▶ _Exercise goal_:
Exact transcript, pictures excluded: write out every record below.

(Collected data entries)
'''
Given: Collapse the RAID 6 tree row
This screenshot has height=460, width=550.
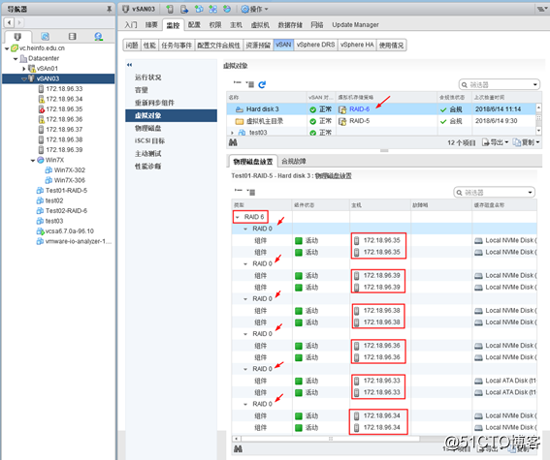Looking at the screenshot, I should (238, 217).
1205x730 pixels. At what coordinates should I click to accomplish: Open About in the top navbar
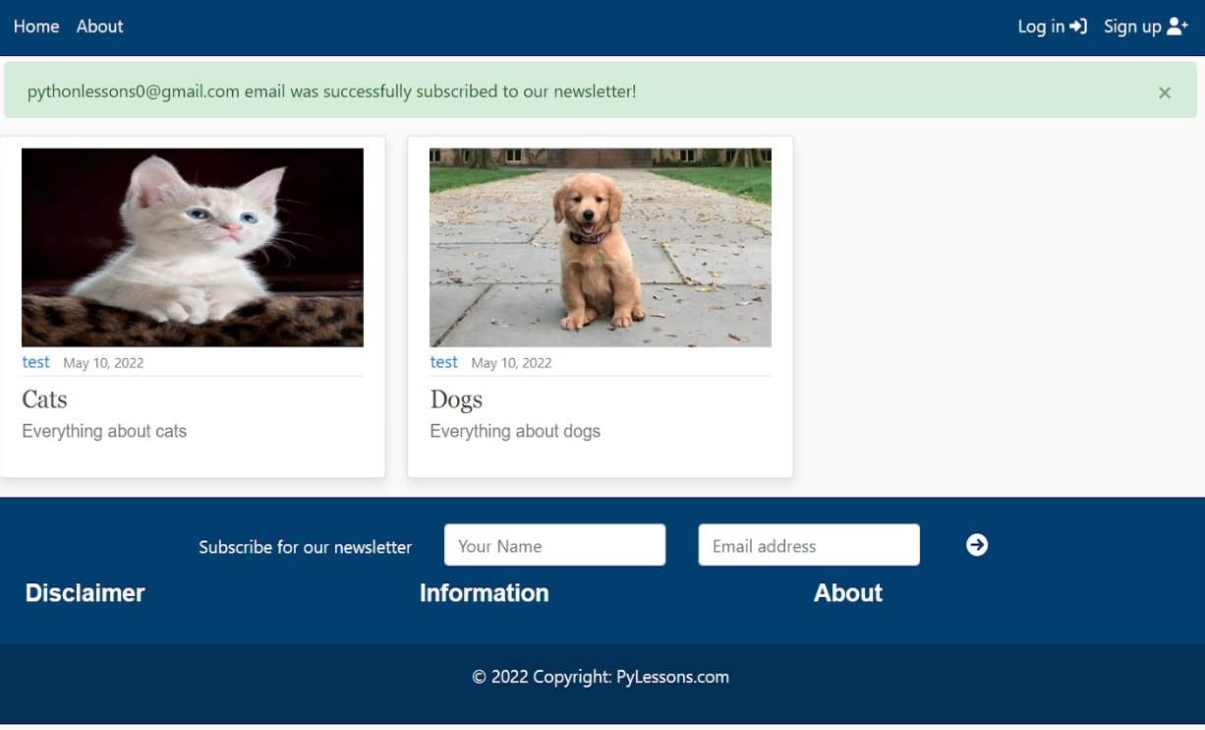[99, 27]
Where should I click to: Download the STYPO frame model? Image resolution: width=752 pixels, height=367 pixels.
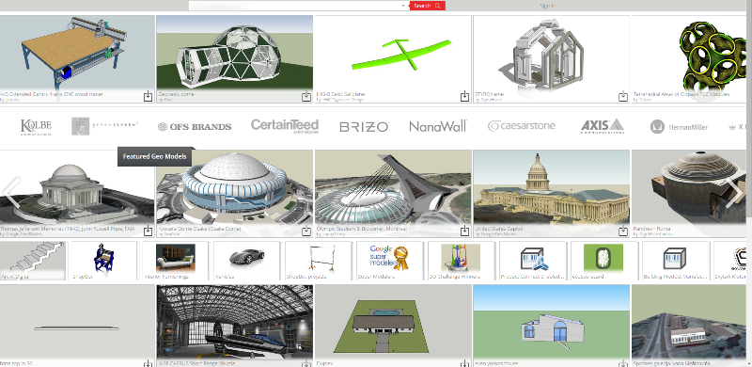[623, 97]
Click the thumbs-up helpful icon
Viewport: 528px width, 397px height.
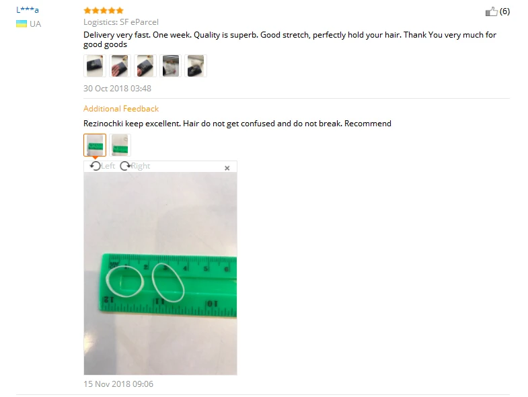pos(491,11)
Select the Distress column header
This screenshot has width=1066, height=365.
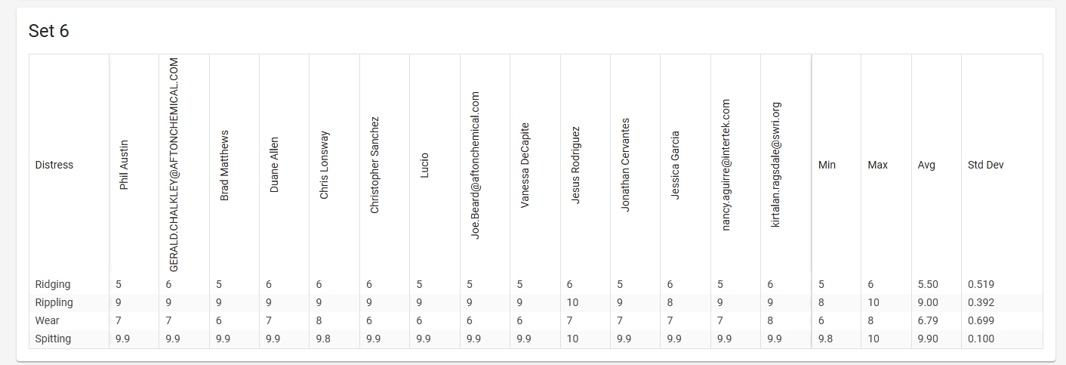54,165
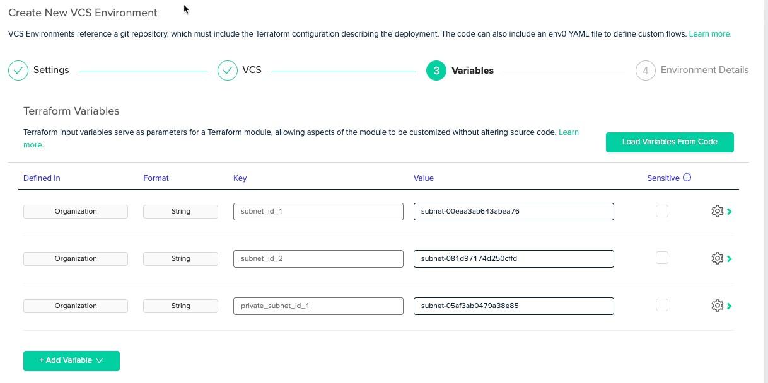The height and width of the screenshot is (383, 768).
Task: Click the step 3 Variables circle
Action: [x=436, y=71]
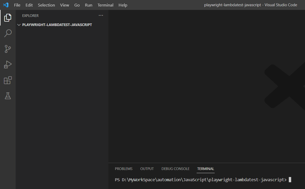Open the Testing flask icon
Screen dimensions: 305x189
(x=8, y=96)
'''
▶ _Task response_:
Given: Collapse the RAID 6 tree row
This screenshot has height=460, width=550.
Looking at the screenshot, I should (238, 217).
1205x730 pixels. At what coordinates should I click to accomplish: Open About in the top navbar
[99, 27]
Where should I click to: Download the STYPO frame model? Image resolution: width=752 pixels, height=367 pixels.
[623, 97]
Click the thumbs-up helpful icon
Viewport: 528px width, 397px height.
pos(491,11)
Select the Distress column header
This screenshot has width=1066, height=365.
54,165
The height and width of the screenshot is (383, 768).
Task: Click the step 3 Variables circle
Action: [x=436, y=71]
Open the Testing flask icon
Screen dimensions: 305x189
(x=8, y=96)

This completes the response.